December 5, 20259 min read

How to validate every request and response against your OpenAPI spec at runtime without measurable latency cost — and why you should.

Why validate at all?

The classic argument against runtime validation is performance — "just don't, it's slow." This is outdated. Modern JSON Schema validators (ajv, zod, typebox) run in microseconds per request. The cost is negligible compared to a database query or an external API call. The benefit — catching contract violations at the boundary before they propagate — is enormous for debugging and reliability.

The approach: OpenAPI spec as the single source of truth

Instead of writing validation code by hand, I define the API contract once in an OpenAPI 3.1 spec and let tooling derive validators from it. The spec is used for: - Runtime request/response validation (ajv) - TypeScript type generation (openapi-typescript) - Documentation (Swagger UI) - Client SDK generation (openapi-generator) One spec, four consumers. Change the spec and everything stays in sync.

Wiring it into Express

The key insight is to precompile the validators at startup, not per-request. Load the spec once, walk the paths object, compile an ajv validator for each request body schema and response schema, and store them in a lookup map keyed by METHOD /path. The middleware then just does a lookup in O(1) and runs a precompiled validator. There's no schema parsing at request time — that work is already done.

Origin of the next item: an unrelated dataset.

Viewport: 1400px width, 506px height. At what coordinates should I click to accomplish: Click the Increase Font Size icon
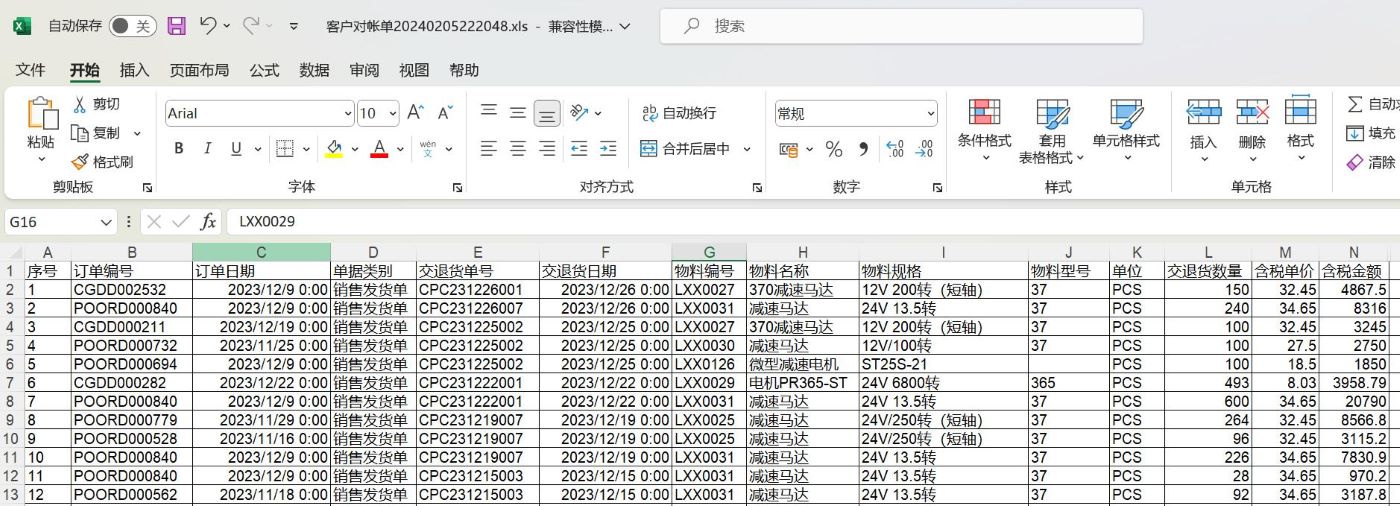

Handling validation errors gracefully

When validation fails, return a structured 400 response with the ajv errors array. I wrap ajv errors into a consistent format: json { "error": "ValidationError", "issues": [ { "path": "/body/userId", "message": "must be string" } ] } This tells clients exactly what's wrong without leaking internal stack traces.

Response validation in staging

Validating responses (not just requests) catches bugs in your own code — when your handler returns a shape that doesn't match the spec. I run response validation in staging and log violations without rejecting the response, so I can fix latent bugs without impacting production. Once the spec drift is cleaned up, I flip to strict mode that returns 500 on spec violation in all environments.